Basic Biology of Mitochondria and mtDNA
Most of the projects in the lab have their genesis in understanding basic mechanisms of mitochondrial function elucidated through studies in yeast, mice, and cultured mammalian cells. This includes a long-standing interest in understanding expression and maintenance of mtDNA (transcription, RNA processing, translation, replication, and repair) and the delineation of mitochondria-to-nucleus (i.e. retrograde) stress-signaling pathways involving reactive oxygen species (ROS) and other signals.
Mitochondria in Disease.
We are actively studying how mitochondria are involved in neurodegenerative diseases and cancer.
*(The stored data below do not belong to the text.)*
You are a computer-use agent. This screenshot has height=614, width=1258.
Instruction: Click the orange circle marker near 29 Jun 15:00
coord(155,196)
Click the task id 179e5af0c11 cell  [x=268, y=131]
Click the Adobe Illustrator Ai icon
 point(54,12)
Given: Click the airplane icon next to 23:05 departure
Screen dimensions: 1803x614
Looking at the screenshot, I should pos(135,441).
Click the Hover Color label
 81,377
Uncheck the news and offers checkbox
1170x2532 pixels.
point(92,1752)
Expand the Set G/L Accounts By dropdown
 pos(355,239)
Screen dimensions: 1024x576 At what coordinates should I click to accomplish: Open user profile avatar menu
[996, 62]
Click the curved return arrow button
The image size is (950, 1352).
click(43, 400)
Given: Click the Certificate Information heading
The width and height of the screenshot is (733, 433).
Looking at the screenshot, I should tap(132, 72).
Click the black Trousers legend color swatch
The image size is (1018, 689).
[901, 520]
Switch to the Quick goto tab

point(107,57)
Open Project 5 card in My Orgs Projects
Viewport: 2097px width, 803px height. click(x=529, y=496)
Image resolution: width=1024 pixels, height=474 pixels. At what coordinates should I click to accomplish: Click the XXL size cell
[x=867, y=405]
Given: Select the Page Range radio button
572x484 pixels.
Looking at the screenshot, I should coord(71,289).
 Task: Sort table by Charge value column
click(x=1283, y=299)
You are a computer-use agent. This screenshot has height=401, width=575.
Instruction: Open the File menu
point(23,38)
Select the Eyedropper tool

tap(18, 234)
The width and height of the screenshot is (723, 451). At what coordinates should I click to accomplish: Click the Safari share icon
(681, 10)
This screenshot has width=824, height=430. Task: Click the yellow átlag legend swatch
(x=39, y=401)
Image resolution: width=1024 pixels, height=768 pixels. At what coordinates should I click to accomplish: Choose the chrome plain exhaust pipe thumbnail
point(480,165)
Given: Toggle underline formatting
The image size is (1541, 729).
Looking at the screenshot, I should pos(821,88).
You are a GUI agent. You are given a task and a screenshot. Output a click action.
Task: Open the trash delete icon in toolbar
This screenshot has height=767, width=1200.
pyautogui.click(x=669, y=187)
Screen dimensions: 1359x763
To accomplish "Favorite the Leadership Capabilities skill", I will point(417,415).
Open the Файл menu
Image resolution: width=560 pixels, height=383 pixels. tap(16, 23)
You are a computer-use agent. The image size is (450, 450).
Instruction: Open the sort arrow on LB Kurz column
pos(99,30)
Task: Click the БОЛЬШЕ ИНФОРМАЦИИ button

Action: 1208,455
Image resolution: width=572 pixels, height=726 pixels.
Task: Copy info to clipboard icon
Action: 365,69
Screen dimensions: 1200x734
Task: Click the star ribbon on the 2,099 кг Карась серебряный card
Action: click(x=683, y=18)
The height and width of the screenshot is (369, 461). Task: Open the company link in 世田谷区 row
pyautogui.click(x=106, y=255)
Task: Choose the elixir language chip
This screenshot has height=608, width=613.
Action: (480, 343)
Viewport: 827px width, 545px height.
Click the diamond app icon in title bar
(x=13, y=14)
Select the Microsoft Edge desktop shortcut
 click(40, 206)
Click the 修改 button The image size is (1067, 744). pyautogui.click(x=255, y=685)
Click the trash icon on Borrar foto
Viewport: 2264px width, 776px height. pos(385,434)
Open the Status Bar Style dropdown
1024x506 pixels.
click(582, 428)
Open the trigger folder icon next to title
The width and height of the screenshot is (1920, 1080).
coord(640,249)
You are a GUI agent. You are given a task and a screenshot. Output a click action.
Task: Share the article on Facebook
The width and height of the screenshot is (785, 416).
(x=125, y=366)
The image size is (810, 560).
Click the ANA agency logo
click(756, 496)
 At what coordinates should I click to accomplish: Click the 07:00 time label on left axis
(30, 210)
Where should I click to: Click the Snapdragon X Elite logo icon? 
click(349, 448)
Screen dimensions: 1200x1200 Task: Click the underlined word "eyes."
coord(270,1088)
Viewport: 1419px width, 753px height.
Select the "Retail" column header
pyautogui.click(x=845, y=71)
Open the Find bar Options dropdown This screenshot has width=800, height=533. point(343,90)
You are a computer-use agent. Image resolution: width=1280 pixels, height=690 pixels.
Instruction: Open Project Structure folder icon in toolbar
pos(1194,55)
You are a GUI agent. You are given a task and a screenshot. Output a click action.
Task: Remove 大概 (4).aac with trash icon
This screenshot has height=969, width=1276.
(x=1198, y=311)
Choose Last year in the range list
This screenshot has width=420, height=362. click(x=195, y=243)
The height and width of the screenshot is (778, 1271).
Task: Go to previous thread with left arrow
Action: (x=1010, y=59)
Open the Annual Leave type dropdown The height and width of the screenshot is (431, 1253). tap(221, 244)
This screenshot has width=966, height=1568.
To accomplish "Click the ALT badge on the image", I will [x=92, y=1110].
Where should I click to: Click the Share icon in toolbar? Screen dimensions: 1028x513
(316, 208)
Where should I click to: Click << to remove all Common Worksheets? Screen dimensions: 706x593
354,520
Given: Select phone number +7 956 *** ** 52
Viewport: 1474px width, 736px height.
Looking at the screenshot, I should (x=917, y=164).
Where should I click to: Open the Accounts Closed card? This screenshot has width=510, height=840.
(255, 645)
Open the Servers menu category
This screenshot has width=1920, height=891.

This includes how mitochondrial ROS and metabolism are involved in ataxia-telangiectasia and Alzheimer’s disease, and how alterations in mitochondrial signaling contribute to tumorigenesis, chemotherapy and immunotherapy responses.
Mitochondria in Aging.
Following from our yeast studies on mTORC1 signaling in aging, we are characterizing tissue-specific responses to mitochondrial oxidative stress in mammals. Our hypothesis is that specific types and durations of mitochondrial stress instigate mitohormesis (beneficial, anti-aging signaling).
Mitochondria in Immunity.
Because mitochondria are derived from ancient bacteria, they maintain molecular features that can activate the human immune system. We discovered that mtDNA can gain access to the cytoplasm and activate anti-viral, innate immune signaling pathways. We are characterizing how mtDNA is released and the cellular consequences of this novel form of mitochondrial stress signaling and their involvement in human diseases, aging and immune system activation.